**PROBLEM DETAILS:** Below are records to be transcribed exactly; any pictures should be left out.

**EXCERPTED DATA:**
※
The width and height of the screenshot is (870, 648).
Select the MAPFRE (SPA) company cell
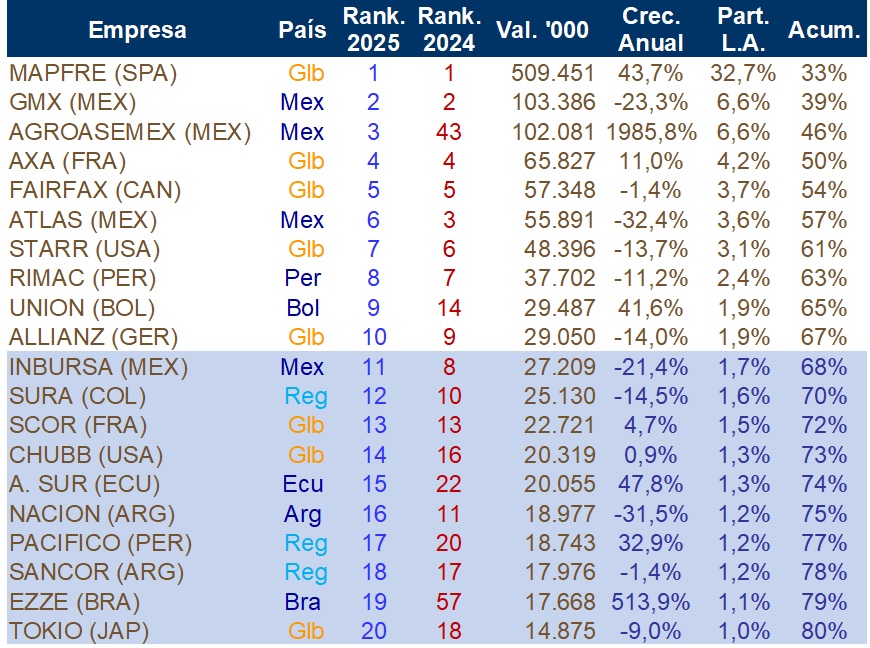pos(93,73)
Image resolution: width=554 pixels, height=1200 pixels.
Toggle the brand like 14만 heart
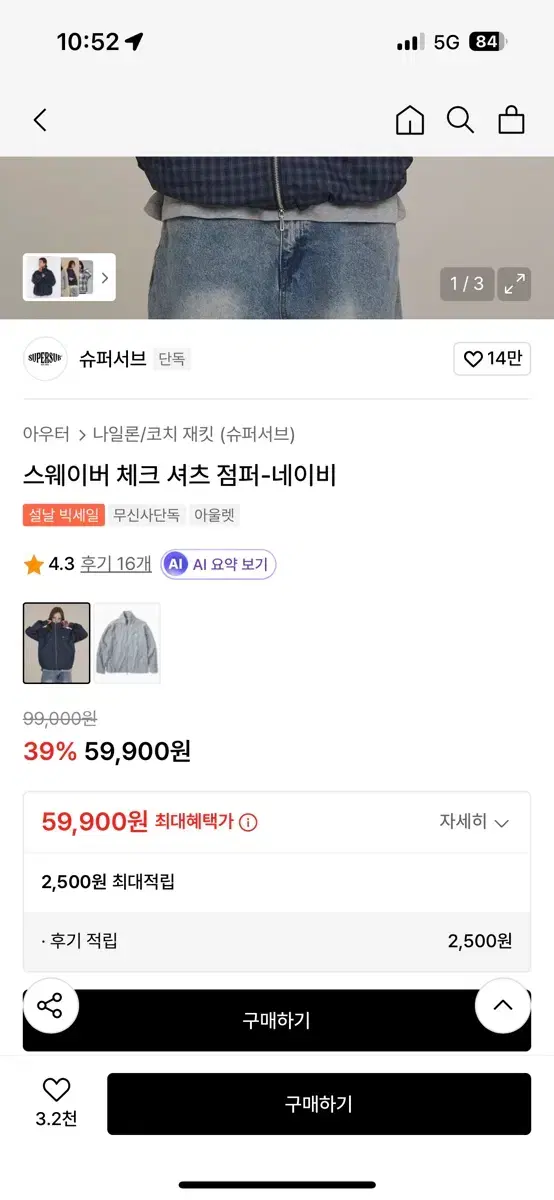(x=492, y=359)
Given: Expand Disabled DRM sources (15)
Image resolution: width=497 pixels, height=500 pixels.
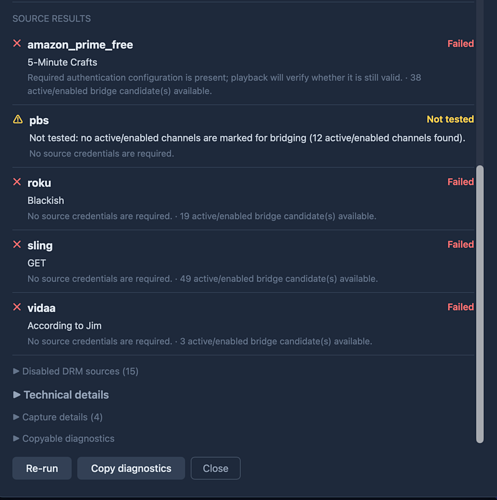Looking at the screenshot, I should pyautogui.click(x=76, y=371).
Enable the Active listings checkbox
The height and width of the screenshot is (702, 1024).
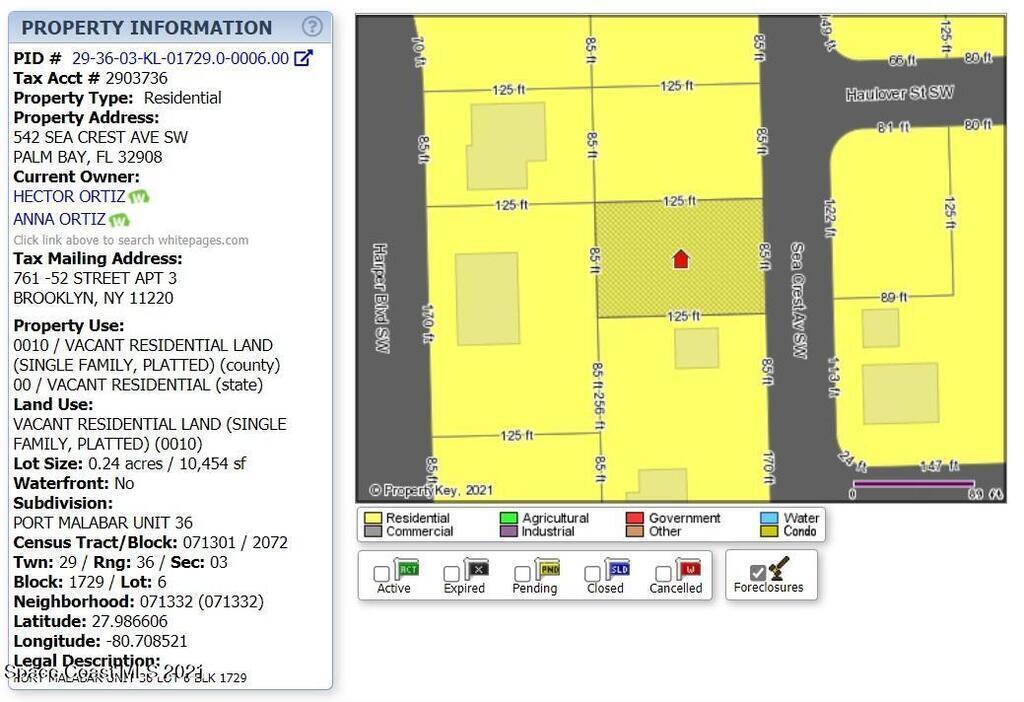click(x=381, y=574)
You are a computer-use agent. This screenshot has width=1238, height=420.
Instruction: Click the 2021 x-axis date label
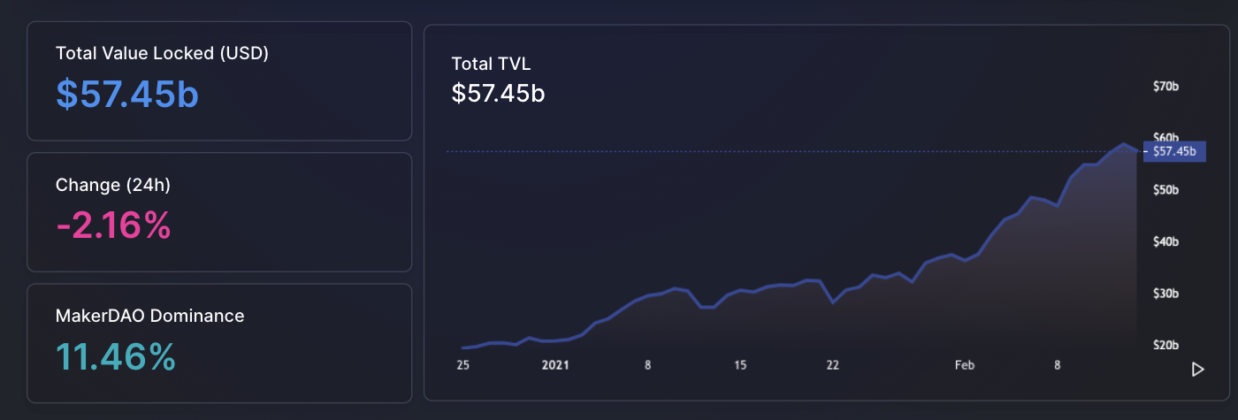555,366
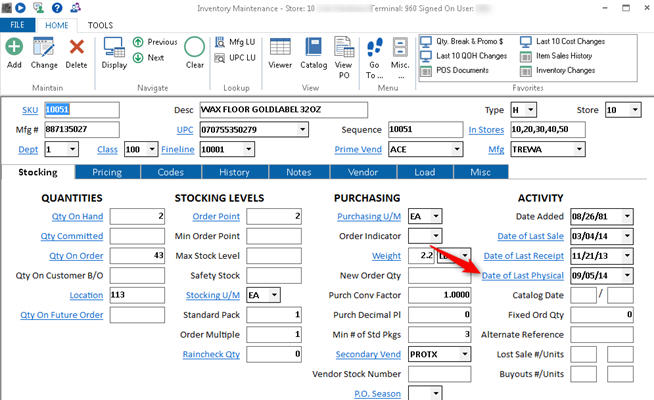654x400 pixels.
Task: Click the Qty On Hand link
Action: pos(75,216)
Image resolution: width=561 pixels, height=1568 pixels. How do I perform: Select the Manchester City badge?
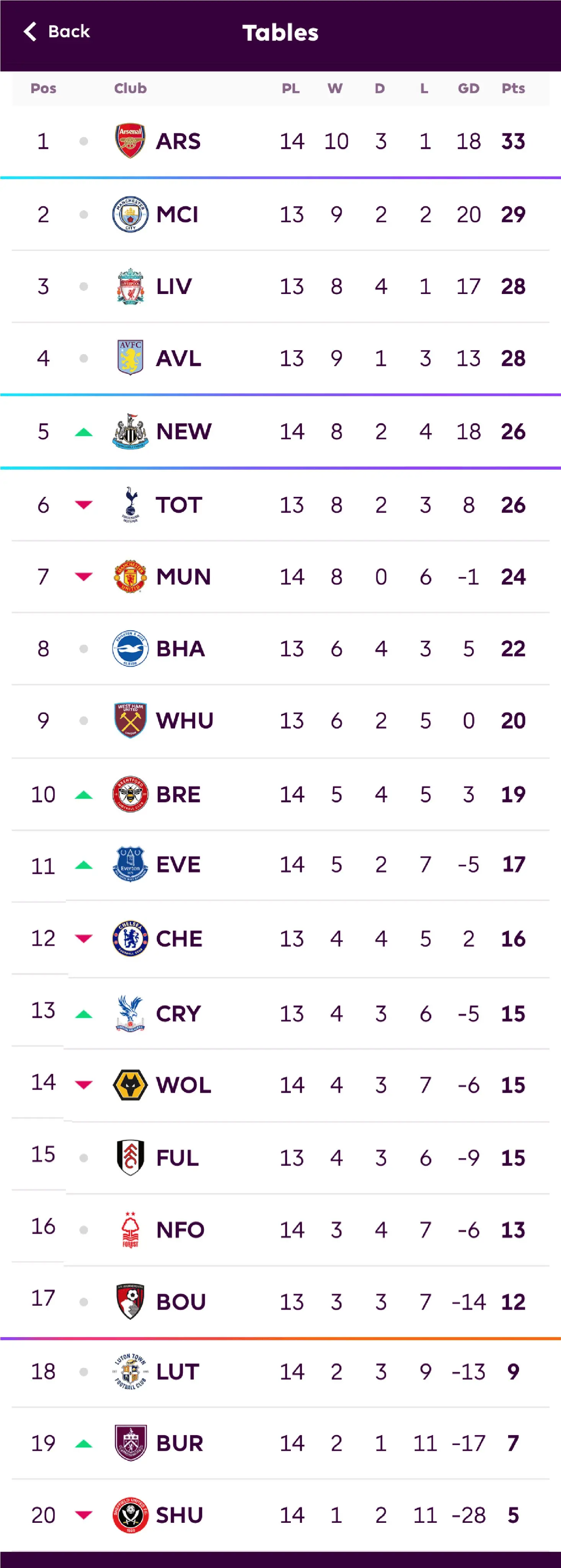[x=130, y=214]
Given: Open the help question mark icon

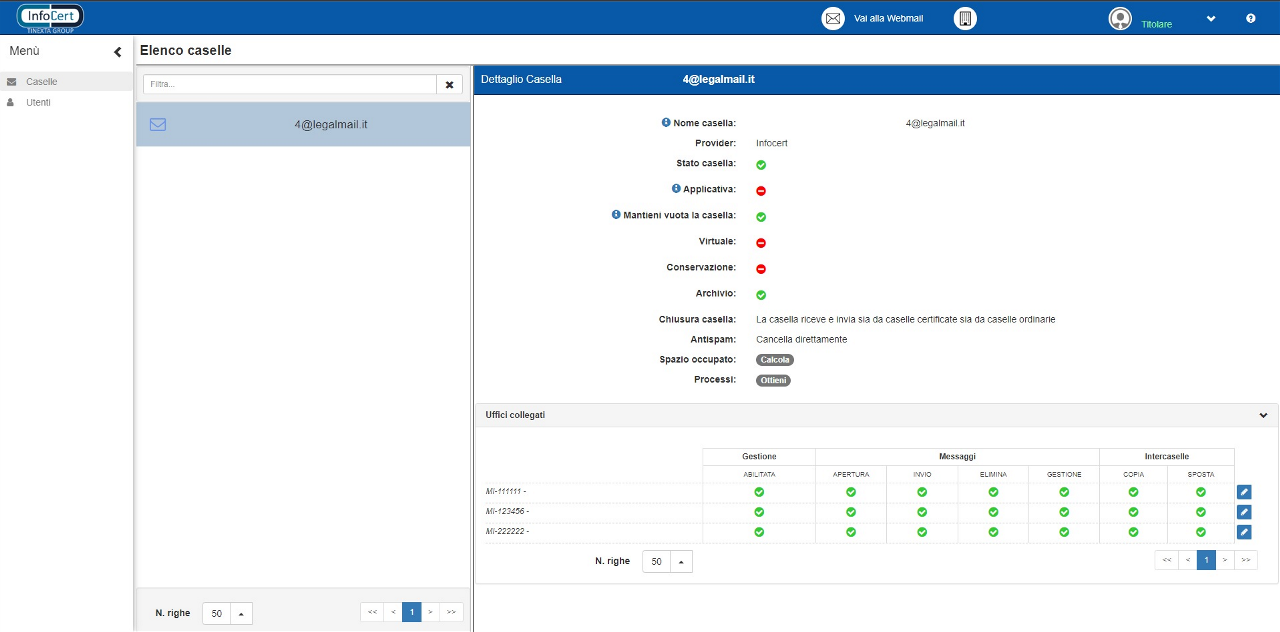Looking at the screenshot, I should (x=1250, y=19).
※
**SOLUTION:**
The width and height of the screenshot is (870, 648).
Select the MAPFRE (SPA) company cell
pos(93,73)
Image resolution: width=554 pixels, height=1200 pixels.
Toggle the brand like 14만 heart
(x=492, y=359)
Given: Expand Disabled DRM sources (15)
Image resolution: width=497 pixels, height=500 pixels.
Looking at the screenshot, I should pyautogui.click(x=76, y=371).
Enable the Active listings checkbox
The height and width of the screenshot is (702, 1024).
click(x=381, y=574)
You are a computer-use agent. This screenshot has width=1238, height=420.
Instruction: Click the 2021 x-axis date label
555,366
654x400 pixels.
Task: Click the Qty On Hand link
Action: pos(75,216)
Image resolution: width=561 pixels, height=1568 pixels. How do I perform: Select the Manchester City badge?
[x=130, y=214]
Given: Open the help question mark icon

Looking at the screenshot, I should (x=1250, y=19).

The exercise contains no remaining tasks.